Collect and copy every line below that contains the string "pixels". Case counts.
Start Entries supplied
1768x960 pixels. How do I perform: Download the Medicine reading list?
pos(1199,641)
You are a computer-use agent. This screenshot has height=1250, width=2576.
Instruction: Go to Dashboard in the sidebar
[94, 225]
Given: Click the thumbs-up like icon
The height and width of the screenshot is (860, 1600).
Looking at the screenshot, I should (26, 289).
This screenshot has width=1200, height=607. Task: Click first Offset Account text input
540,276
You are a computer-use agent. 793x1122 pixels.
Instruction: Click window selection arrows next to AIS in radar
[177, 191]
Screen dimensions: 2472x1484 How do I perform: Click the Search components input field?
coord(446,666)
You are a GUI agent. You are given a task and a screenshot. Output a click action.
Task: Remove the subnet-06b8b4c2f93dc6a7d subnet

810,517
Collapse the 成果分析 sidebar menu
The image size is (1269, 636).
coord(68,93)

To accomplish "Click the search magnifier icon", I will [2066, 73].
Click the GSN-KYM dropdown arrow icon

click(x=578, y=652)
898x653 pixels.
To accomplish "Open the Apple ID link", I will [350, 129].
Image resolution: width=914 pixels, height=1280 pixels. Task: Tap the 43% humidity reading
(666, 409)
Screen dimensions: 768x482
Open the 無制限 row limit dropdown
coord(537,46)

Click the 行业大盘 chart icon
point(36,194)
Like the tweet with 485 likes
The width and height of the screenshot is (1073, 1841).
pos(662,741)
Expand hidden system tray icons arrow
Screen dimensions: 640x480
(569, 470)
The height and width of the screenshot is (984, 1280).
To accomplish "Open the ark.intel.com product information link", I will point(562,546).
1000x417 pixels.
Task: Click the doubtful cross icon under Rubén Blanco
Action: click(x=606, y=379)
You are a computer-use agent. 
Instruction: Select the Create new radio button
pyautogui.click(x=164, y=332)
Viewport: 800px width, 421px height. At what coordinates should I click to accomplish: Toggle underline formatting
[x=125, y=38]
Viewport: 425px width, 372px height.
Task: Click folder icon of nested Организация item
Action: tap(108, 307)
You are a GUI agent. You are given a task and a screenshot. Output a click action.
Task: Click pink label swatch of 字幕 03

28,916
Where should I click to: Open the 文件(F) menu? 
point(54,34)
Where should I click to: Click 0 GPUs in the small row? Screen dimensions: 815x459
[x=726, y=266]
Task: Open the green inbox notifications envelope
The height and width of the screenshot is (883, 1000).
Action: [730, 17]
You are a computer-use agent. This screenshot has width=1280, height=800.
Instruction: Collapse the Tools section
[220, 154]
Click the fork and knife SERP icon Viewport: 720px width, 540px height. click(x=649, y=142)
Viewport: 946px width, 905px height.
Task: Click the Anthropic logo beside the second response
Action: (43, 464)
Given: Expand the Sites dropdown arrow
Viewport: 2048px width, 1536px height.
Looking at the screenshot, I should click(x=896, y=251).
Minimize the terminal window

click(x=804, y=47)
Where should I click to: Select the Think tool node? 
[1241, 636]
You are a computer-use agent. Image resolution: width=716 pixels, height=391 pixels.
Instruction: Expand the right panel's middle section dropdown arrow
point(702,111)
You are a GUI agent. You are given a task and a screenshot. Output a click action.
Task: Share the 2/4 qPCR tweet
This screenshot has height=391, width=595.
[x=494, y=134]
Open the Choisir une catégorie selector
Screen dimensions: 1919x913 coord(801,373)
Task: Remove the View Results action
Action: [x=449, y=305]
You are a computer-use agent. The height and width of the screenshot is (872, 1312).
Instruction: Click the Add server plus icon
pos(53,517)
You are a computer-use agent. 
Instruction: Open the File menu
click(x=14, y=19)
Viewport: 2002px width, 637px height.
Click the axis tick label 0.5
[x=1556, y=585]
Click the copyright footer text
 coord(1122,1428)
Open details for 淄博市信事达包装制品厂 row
End Entries supplied
Solution to the exercise:
1768x960 pixels. How do I perform: Download the Medicine reading list?
You are a computer-use agent. 793x1122 pixels.
898x653 pixels.
Image resolution: width=914 pixels, height=1280 pixels. Task: Tap the 43% humidity reading
1000x417 pixels.
You are a computer-use agent. Image resolution: width=716 pixels, height=391 pixels.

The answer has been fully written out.